§ **YOUR GOAL**
Show every line of the data where the word "toggle" can be found.

§ **DATASET RECORDS**
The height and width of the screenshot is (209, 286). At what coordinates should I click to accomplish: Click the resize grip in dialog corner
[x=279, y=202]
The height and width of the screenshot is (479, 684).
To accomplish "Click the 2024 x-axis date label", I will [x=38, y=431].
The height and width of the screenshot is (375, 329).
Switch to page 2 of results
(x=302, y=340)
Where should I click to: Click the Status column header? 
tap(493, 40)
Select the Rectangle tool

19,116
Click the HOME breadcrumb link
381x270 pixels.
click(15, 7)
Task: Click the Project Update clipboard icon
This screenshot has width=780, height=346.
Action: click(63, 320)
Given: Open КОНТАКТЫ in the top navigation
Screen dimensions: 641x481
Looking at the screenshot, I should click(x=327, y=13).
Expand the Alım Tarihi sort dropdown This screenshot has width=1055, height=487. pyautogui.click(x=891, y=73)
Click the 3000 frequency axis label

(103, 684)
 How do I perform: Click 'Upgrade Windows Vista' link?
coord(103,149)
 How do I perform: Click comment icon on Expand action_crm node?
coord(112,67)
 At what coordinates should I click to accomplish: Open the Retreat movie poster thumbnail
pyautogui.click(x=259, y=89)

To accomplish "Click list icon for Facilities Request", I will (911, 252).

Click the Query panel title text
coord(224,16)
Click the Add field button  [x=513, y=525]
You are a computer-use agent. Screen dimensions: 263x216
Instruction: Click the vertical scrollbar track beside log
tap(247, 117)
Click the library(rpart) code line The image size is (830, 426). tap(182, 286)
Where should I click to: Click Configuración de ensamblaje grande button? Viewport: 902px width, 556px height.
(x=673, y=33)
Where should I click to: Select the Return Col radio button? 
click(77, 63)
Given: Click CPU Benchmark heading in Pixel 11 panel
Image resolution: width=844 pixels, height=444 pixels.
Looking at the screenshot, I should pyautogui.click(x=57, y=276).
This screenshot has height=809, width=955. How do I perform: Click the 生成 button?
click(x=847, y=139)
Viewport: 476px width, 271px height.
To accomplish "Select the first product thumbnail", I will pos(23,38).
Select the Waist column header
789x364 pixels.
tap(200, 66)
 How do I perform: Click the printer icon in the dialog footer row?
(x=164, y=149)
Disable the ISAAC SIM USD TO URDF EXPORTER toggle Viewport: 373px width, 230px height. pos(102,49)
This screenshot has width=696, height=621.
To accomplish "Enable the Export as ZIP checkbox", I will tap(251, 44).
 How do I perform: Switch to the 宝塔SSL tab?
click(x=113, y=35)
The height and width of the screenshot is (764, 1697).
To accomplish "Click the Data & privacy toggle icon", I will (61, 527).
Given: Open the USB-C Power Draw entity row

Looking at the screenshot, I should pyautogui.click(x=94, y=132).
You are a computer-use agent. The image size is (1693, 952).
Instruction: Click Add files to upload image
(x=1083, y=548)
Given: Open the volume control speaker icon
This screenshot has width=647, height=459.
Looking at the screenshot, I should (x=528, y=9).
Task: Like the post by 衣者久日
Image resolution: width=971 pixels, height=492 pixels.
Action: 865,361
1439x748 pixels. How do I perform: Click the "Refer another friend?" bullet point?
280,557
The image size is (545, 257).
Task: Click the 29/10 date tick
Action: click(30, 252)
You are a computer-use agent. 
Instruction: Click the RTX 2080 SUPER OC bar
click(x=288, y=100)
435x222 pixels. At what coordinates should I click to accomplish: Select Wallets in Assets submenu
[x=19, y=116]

§ **FINAL ANSWER**
Disable the ISAAC SIM USD TO URDF EXPORTER toggle Viewport: 373px width, 230px height. pos(102,49)
To accomplish "Click the Data & privacy toggle icon", I will (61, 527).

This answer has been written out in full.